Take the material below and output exactly the run of lines from the one containing "Click the 3.784T" down to the one containing "Toggle chart shift", with both included.

=====

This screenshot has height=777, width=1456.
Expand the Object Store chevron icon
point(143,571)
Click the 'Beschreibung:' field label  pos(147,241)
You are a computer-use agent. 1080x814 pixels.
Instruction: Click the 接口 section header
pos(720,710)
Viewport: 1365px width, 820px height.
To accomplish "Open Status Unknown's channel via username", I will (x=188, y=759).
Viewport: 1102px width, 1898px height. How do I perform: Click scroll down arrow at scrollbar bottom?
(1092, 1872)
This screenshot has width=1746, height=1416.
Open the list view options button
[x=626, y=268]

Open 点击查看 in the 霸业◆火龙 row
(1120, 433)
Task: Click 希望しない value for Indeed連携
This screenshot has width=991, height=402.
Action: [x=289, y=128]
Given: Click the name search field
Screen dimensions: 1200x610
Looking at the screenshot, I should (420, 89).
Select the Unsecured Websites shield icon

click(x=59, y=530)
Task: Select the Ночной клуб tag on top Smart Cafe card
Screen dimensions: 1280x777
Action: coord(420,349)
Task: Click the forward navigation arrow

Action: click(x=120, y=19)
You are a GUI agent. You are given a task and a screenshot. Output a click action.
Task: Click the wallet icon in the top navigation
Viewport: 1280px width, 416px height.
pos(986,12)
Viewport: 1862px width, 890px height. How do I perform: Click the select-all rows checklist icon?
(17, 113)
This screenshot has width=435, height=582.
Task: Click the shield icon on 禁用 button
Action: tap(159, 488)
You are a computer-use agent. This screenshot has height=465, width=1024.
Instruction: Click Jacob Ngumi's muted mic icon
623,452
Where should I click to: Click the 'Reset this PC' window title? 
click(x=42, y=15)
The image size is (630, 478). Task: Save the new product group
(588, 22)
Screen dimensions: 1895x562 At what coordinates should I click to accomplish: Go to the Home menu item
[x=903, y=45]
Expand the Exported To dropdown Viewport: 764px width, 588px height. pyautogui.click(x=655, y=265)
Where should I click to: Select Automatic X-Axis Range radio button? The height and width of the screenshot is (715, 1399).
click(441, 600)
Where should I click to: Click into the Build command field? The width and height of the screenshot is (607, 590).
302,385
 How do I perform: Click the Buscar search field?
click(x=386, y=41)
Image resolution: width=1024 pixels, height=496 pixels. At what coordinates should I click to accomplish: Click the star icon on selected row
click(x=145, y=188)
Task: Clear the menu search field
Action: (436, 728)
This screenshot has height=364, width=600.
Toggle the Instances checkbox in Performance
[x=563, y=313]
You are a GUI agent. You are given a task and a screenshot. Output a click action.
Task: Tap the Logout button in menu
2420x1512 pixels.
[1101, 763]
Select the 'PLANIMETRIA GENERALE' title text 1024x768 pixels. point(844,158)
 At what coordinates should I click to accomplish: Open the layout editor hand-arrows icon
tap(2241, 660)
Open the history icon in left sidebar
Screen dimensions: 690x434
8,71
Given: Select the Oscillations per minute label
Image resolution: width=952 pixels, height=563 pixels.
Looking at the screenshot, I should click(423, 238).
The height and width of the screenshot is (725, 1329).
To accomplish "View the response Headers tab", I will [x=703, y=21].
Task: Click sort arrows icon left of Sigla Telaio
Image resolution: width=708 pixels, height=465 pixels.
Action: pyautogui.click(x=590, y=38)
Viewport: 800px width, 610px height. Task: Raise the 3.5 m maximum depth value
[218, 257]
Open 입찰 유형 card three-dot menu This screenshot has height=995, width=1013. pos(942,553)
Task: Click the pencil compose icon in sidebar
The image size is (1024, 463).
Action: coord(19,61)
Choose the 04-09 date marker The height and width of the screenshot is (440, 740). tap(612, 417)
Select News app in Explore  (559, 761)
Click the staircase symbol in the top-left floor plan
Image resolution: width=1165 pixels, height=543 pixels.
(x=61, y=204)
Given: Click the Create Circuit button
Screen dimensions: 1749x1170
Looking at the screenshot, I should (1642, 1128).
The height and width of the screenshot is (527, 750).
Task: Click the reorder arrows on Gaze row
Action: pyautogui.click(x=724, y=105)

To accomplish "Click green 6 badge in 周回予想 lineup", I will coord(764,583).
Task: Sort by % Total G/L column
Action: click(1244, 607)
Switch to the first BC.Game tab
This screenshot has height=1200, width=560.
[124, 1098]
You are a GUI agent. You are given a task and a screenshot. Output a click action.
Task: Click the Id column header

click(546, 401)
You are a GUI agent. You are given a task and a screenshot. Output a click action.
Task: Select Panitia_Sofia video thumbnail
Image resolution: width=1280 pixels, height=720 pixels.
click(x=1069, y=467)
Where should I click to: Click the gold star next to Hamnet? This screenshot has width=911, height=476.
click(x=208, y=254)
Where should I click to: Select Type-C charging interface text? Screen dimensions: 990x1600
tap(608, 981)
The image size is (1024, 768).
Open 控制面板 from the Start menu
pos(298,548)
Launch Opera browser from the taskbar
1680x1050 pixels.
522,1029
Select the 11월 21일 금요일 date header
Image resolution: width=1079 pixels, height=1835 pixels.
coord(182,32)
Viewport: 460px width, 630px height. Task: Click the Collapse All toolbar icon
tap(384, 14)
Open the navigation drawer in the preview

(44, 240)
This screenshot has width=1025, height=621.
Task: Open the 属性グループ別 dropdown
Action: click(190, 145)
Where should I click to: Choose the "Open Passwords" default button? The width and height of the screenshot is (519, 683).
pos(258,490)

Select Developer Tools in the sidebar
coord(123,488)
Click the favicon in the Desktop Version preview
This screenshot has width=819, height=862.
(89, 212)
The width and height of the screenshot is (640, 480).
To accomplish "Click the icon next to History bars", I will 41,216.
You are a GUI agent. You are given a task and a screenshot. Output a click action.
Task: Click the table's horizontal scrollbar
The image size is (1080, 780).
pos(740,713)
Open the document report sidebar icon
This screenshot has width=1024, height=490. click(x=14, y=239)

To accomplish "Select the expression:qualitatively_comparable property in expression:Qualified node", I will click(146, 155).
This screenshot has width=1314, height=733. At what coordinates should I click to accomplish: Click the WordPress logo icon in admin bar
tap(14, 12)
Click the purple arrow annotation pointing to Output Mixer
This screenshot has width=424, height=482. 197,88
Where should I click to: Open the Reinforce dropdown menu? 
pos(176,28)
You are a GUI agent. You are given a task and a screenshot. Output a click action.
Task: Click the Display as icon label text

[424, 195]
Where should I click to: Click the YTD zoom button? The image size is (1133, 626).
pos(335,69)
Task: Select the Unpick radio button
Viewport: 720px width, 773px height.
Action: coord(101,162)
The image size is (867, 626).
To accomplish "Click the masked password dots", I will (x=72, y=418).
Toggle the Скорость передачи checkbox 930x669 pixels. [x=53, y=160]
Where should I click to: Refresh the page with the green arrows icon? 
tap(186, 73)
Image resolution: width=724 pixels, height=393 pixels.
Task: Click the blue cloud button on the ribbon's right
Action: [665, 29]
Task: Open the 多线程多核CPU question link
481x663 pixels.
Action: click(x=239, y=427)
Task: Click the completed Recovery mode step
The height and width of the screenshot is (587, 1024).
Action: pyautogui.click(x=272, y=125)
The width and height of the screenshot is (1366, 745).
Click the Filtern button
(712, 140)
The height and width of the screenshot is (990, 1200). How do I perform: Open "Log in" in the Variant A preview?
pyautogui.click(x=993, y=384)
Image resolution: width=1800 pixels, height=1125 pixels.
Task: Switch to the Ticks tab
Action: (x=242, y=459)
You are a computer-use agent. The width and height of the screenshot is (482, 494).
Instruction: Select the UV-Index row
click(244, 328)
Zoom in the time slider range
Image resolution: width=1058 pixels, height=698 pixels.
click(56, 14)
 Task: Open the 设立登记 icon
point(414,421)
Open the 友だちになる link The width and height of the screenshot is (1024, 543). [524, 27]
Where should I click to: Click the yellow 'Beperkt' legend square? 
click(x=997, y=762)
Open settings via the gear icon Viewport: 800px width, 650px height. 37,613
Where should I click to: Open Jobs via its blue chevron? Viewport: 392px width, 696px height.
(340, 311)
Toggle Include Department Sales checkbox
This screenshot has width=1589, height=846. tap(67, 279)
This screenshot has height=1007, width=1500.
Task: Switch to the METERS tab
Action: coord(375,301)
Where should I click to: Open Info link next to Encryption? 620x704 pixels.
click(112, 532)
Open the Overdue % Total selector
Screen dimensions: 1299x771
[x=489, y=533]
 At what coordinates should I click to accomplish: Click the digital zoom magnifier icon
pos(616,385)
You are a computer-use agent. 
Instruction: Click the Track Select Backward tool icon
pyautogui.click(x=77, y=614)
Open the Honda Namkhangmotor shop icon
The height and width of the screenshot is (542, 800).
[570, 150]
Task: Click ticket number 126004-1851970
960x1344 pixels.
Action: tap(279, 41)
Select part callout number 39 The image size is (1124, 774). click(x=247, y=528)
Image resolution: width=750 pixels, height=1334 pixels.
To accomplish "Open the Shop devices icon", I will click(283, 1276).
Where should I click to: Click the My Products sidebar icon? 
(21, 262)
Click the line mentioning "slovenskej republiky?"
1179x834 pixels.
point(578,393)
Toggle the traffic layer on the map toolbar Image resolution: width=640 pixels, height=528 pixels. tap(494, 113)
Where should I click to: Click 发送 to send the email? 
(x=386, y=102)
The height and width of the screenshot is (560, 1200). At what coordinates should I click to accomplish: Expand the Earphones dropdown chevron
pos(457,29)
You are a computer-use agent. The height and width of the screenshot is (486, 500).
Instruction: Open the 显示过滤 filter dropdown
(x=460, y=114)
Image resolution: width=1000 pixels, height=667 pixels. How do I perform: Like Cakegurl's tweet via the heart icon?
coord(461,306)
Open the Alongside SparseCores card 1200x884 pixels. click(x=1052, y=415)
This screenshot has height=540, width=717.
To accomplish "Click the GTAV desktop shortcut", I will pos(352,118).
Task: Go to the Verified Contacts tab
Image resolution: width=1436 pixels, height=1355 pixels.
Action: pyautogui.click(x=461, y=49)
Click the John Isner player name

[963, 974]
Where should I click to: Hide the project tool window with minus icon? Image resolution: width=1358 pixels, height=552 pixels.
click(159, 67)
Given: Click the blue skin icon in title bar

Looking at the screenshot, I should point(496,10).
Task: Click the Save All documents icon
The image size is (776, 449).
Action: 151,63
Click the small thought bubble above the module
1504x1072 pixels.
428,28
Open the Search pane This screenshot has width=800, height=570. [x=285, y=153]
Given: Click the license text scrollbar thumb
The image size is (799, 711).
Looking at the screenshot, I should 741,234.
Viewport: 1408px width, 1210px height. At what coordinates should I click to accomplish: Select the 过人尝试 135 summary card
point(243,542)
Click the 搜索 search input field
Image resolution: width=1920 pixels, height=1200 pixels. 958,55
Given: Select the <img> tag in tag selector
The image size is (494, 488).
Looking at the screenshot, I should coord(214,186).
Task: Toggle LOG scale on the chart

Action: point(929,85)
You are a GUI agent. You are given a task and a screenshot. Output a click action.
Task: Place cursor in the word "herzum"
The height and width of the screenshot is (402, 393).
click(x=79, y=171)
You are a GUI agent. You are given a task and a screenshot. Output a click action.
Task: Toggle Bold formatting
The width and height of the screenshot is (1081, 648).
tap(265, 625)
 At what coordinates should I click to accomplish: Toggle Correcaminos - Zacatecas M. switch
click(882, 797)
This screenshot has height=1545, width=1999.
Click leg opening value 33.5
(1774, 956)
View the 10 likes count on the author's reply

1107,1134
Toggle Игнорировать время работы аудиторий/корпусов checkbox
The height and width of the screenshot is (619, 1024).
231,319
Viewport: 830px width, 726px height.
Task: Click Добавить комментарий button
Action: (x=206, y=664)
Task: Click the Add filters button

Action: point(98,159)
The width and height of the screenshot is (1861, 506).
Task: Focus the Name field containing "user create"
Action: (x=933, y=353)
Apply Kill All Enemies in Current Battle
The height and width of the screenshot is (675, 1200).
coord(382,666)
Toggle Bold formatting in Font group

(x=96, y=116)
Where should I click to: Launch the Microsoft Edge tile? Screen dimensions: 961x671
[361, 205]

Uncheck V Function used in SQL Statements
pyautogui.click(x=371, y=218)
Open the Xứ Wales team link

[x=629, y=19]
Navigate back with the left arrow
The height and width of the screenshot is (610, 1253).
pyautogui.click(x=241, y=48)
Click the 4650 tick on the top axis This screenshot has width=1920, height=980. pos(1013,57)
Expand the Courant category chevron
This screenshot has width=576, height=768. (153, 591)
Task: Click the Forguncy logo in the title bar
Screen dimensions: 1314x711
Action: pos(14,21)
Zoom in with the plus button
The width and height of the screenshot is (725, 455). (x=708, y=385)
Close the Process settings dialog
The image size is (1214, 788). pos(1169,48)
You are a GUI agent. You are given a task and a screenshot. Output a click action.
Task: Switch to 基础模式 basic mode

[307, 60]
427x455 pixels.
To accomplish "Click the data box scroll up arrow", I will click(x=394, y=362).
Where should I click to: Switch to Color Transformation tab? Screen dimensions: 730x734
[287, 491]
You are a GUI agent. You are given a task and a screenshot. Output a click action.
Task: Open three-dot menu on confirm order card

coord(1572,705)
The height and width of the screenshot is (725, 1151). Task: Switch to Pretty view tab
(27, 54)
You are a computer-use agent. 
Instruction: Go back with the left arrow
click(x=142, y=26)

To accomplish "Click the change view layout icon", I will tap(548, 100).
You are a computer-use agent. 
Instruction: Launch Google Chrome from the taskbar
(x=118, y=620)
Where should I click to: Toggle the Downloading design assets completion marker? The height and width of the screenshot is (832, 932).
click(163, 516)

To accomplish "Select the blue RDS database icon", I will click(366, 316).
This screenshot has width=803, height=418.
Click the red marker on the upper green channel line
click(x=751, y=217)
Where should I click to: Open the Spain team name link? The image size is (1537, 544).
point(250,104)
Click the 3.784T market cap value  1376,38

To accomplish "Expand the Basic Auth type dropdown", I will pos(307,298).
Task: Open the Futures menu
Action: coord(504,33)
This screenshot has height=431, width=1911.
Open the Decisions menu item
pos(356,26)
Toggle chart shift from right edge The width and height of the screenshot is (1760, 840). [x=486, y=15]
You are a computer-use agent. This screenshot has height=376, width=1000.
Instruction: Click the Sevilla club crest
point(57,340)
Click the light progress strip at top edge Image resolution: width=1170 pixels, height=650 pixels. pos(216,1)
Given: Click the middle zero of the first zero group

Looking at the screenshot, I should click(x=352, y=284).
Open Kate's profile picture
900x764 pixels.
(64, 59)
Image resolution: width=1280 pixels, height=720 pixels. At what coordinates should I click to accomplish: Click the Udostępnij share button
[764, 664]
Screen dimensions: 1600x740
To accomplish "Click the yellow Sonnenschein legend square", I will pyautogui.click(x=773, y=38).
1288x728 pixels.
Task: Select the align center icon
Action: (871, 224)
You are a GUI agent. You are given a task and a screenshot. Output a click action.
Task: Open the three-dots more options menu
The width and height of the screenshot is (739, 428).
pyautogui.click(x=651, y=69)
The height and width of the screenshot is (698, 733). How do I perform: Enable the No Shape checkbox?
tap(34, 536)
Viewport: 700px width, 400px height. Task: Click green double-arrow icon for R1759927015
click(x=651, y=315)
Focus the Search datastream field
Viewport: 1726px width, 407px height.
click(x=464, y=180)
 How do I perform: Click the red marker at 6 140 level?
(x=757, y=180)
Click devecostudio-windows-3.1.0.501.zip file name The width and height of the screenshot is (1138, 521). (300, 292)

=====

## Answer box
Click the 3.784T market cap value  1376,38

To accomplish "Expand the Basic Auth type dropdown", I will pos(307,298).
Task: Open the Futures menu
Action: coord(504,33)
This screenshot has height=431, width=1911.
Open the Decisions menu item
pos(356,26)
Toggle chart shift from right edge The width and height of the screenshot is (1760, 840). [x=486, y=15]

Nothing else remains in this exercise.